_Task instructions:_ Please copy, exactly and with no pictures, only the lines from the one containing "Task: Click Delete property option" through the last line of the records.

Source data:
*** Begin section ***
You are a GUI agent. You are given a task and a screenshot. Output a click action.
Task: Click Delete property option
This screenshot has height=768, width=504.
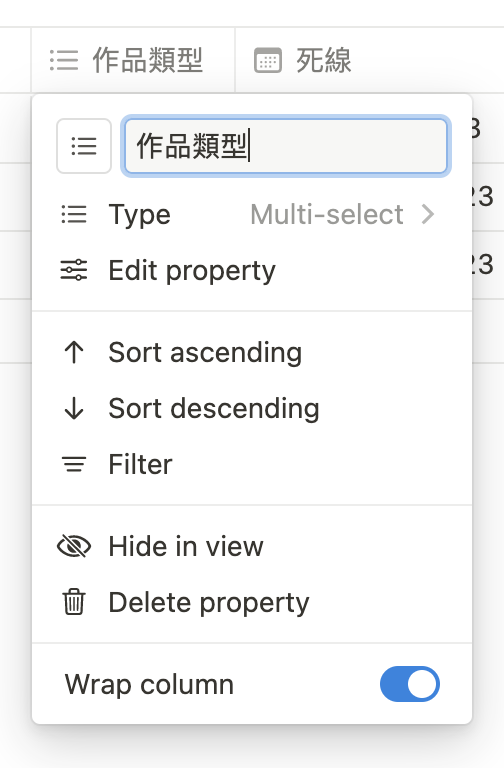252,602
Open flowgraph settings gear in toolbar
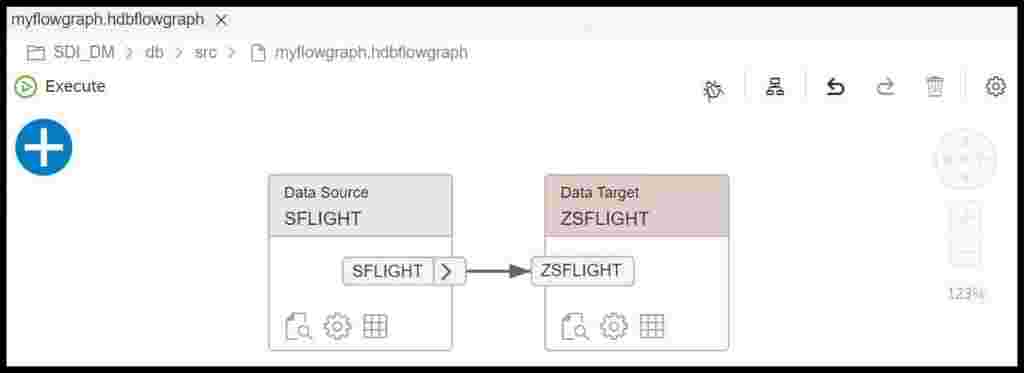 (995, 86)
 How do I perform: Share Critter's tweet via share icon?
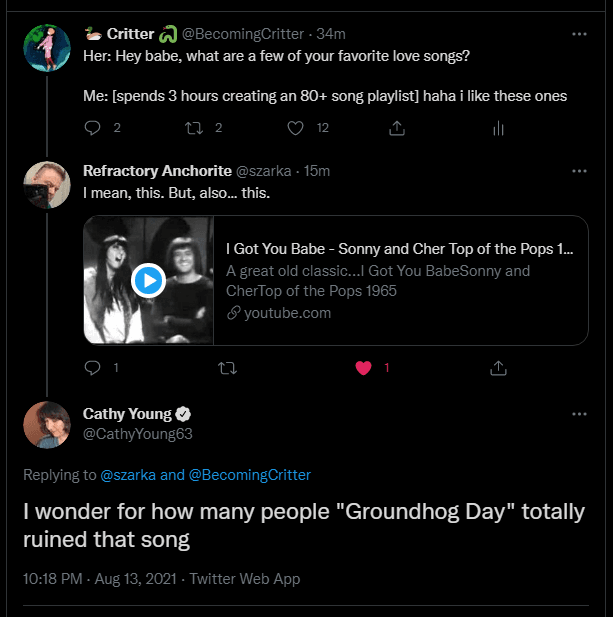pyautogui.click(x=397, y=128)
*** End section ***
_Task output:_
Task: Click Delete property option
This screenshot has height=768, width=504.
252,602
Open flowgraph settings gear in toolbar
 (995, 86)
 How do I perform: Share Critter's tweet via share icon?
pyautogui.click(x=397, y=128)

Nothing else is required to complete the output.